All the kids listening quietly to Santa
read a story? Nope, I'm definitely out.




She's headstrong.
She says no even when I'm pretty sure she actually means yes. She does what she wants and pays me no attention at all. It's clear she hears me, but you can see those wheels turning as she decides if my wishes align with hers. The answer is usually no. More than any other characteristic, I think this one delights my own mom the most. It seems I may be raising a mini-me. And most days I would say she's coming out ahead. As much as I might admire their control, I'm not one of those calm, talk-it-out-with-the-child-until-they-make-the-right-decision types; I'm a yeller. My tone is decidedly loud. I've made my nephew cry just by saying, "Oh no, don't eat that!" in what I considered to be a normal level of exclamation (seriously, it wasn't loud!) Eleanor remains unfazed through all my varying tones and decibels. Obviously there are problems with this. How am I going to get her attention and make her stop immediately when she's doing something dangerous?
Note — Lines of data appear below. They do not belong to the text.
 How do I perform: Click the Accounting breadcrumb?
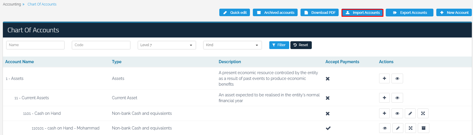coord(12,4)
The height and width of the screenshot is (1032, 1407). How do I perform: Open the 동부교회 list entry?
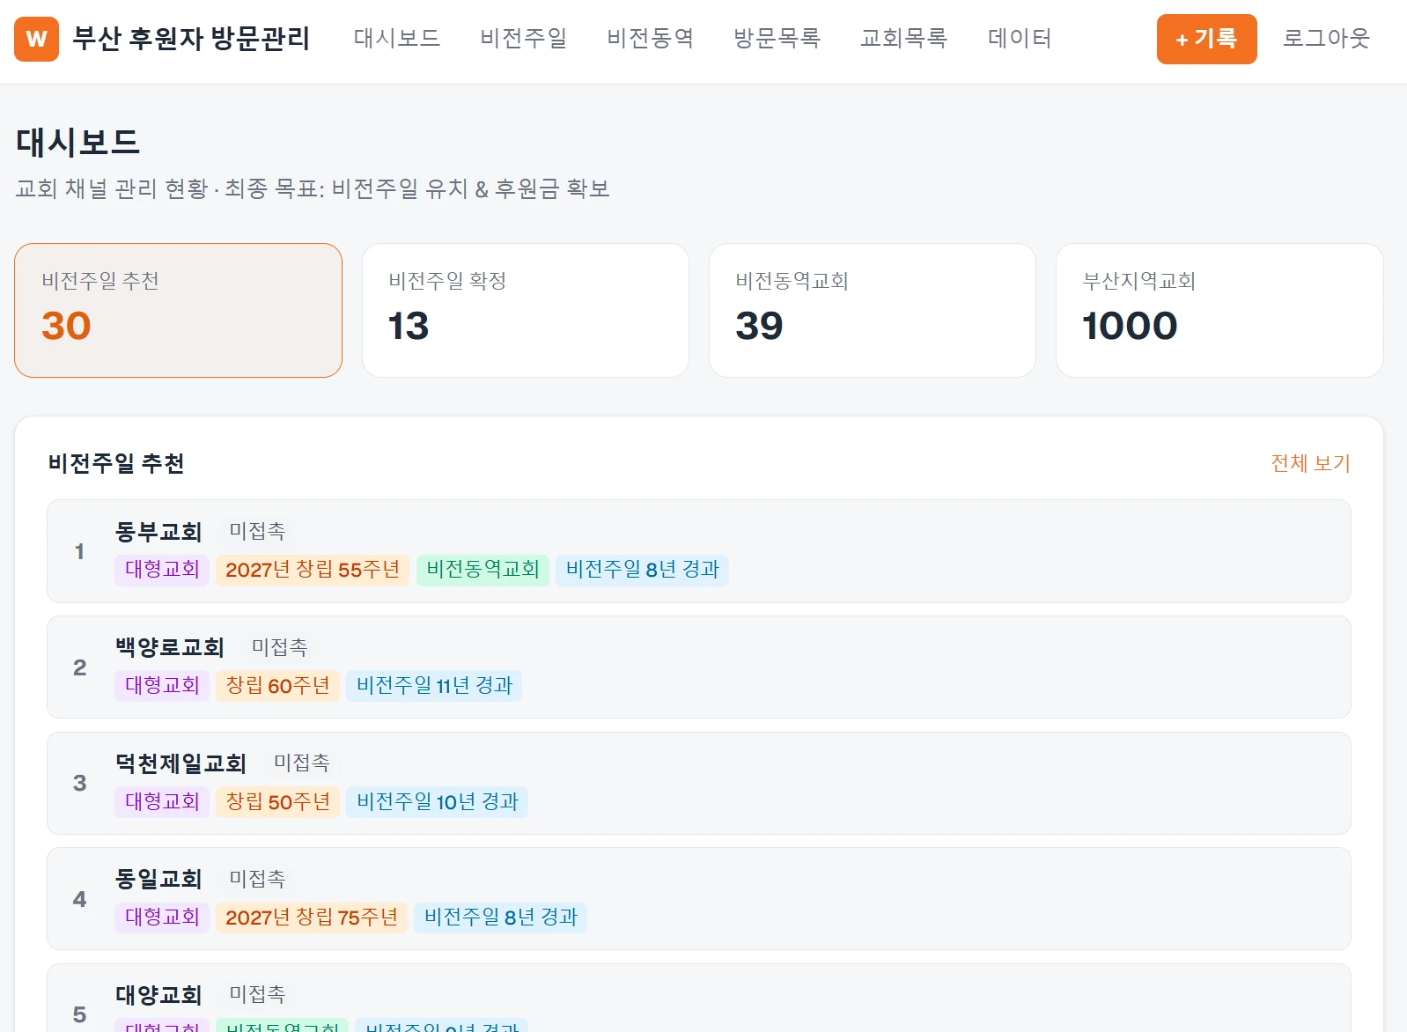pyautogui.click(x=699, y=551)
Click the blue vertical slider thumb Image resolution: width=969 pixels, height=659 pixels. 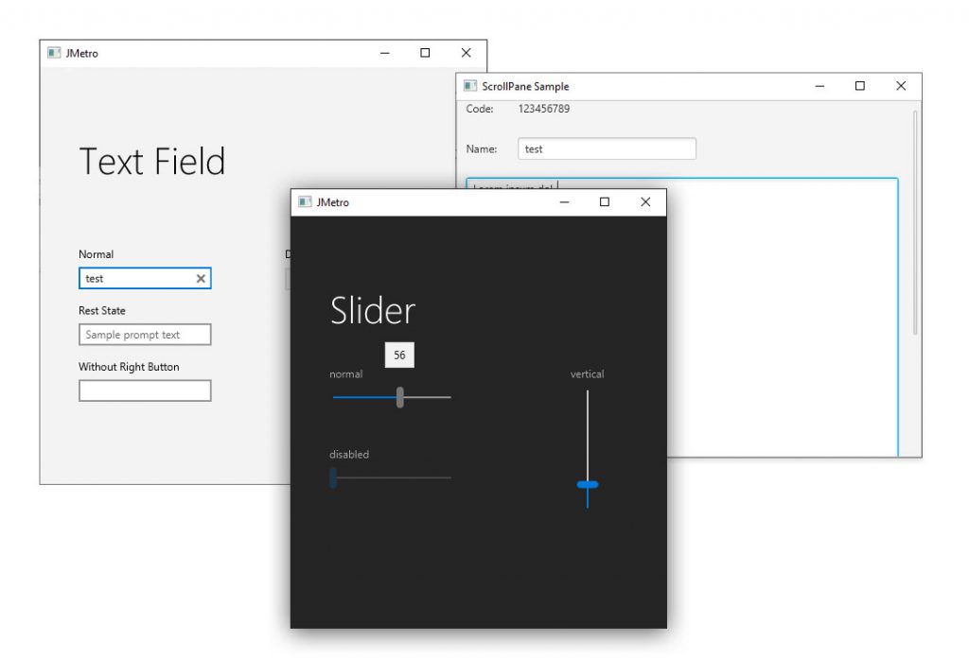(x=588, y=484)
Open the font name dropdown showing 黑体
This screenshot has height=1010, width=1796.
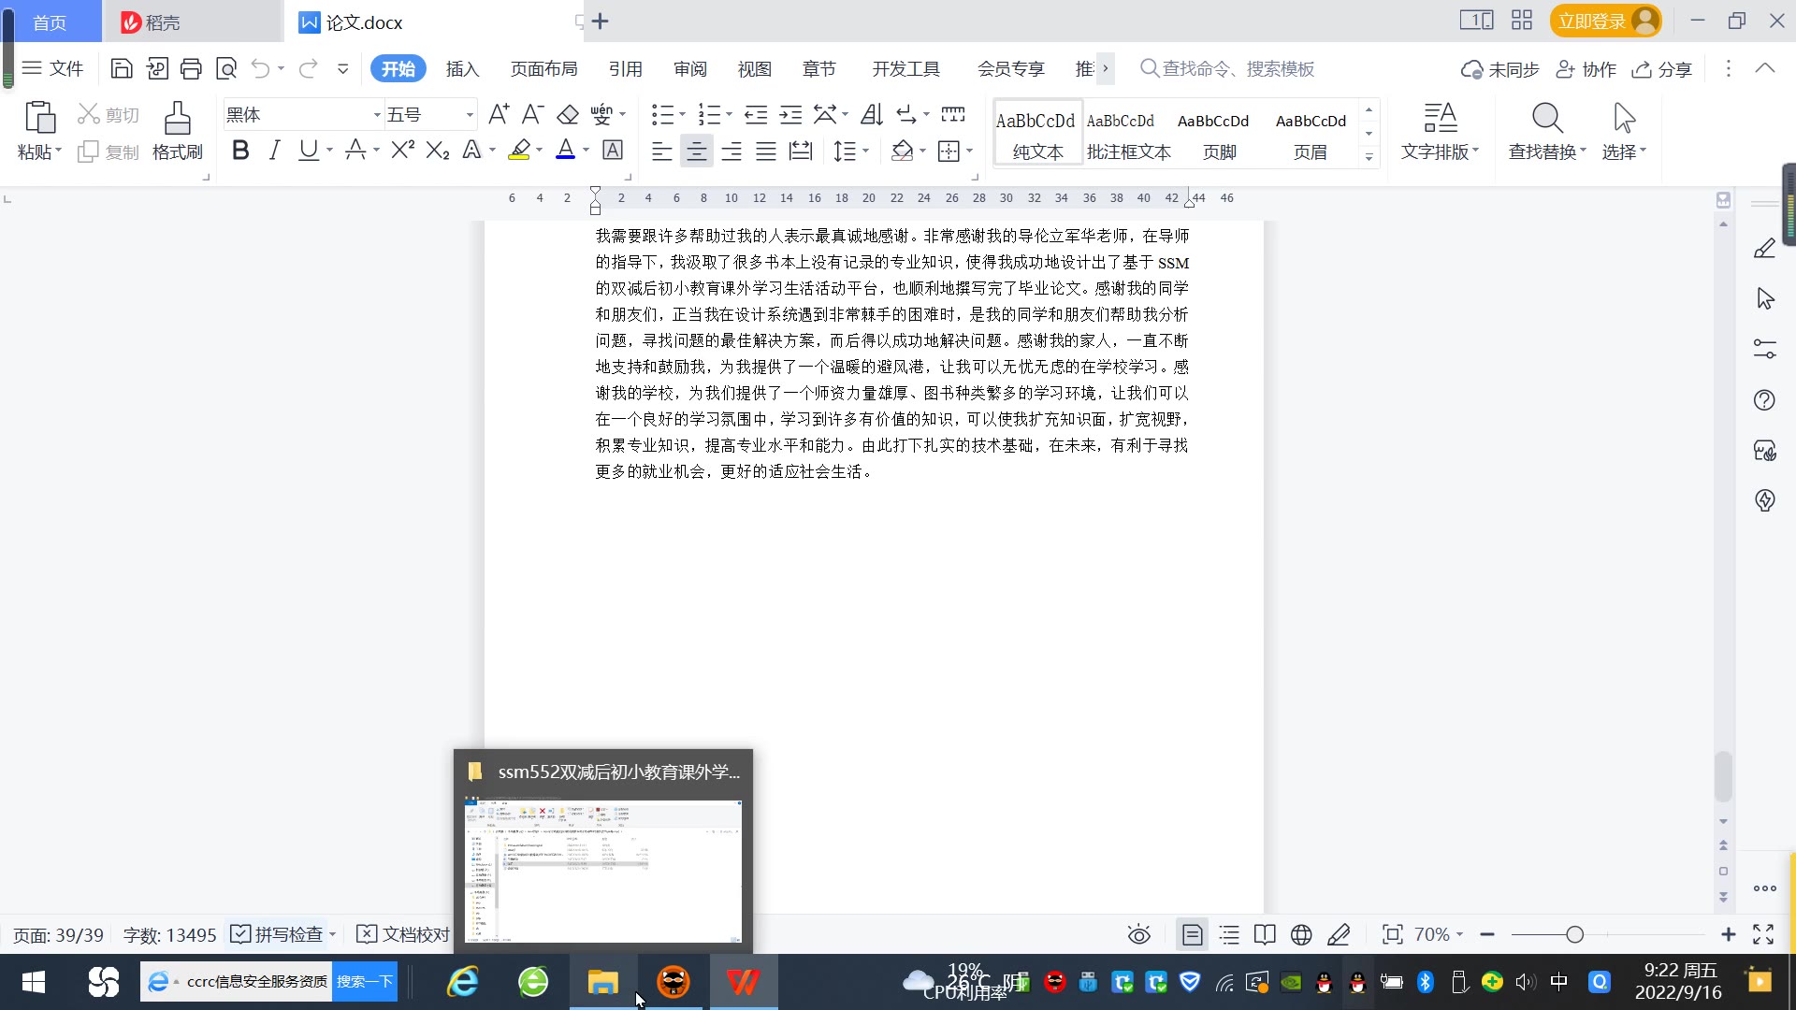(x=377, y=115)
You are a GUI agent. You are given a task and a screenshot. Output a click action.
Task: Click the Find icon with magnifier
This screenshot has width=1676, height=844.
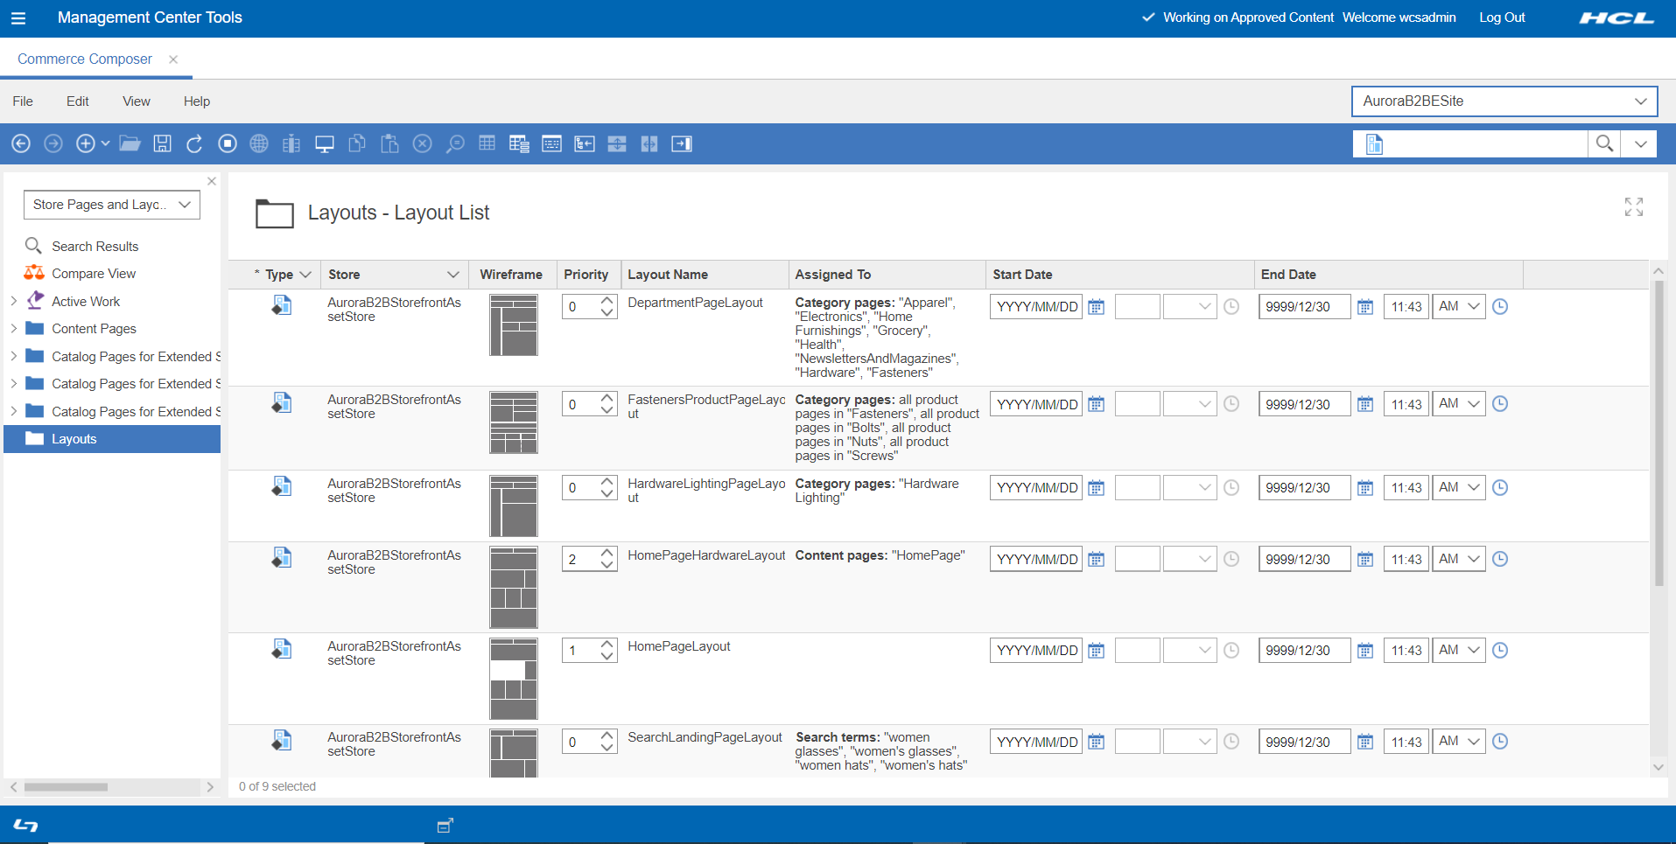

I'm not sure a deadly whisper is going to cut it. 

This railing is only about 10 ft off the ground
Watching the ants march up the tree trunk
She's adventurous.
She walks up to anyone and says hi to perfect strangers, loving the attention they give. While visiting a friend on the heart ward at the hospital, she would dart into the other rooms (we managed to catch her most of the time), trying to visit the other patients (missed her once, and we ended up visiting an elderly gentleman while he was eating his dinner. I said something awkward about hoping he would recover quickly and apologized, me somewhat mortified after we ran into a nurse on our way out-you always feel like people see uncontrollable children as a parental failing. Found out later from the friend we visited that the elderly man had loved it. Thank goodness.)
Sharing a book with Longfellow Bear

She loves books.
It is so amazing to have her interact with her books now. Not only is she (finally) relatively gentle with her lift the flap books, but she participates in the stories I read to her. She repeats lines from Pete the Cat: I Love My White Shoes (a family favorite), and she has a whole routine throughout Where the Wild Things Are. The Kissing Hand is in our rotation this week. Eleanor has me kiss her hand and she kisses mine, just like the mommy and baby raccoons do in the book. Makes my heart melt every time.
Giggling riotously in her toy basket

She sings at the top of her lungs.
It's true that this occurs most often when she should be napping peacefully in her crib, but sometimes I'm treated to her lyrics in the car on the way to or home from daycare. So far the tunes and words are pretty unidentifiable, but I love to hear her belting them out. Her current favorite is the Itsy Bitsy Spider, which she would happily listen to on repeat for our entire 20 minute car ride to daycare. The best I could do in negotiation was that we would listen to it every other song. She also meets her daddy at the door when he arrives home from work, demanding that he share his "nunes" with her. He always happily crouches down and hands her one of his earbuds so she can hear his tunes.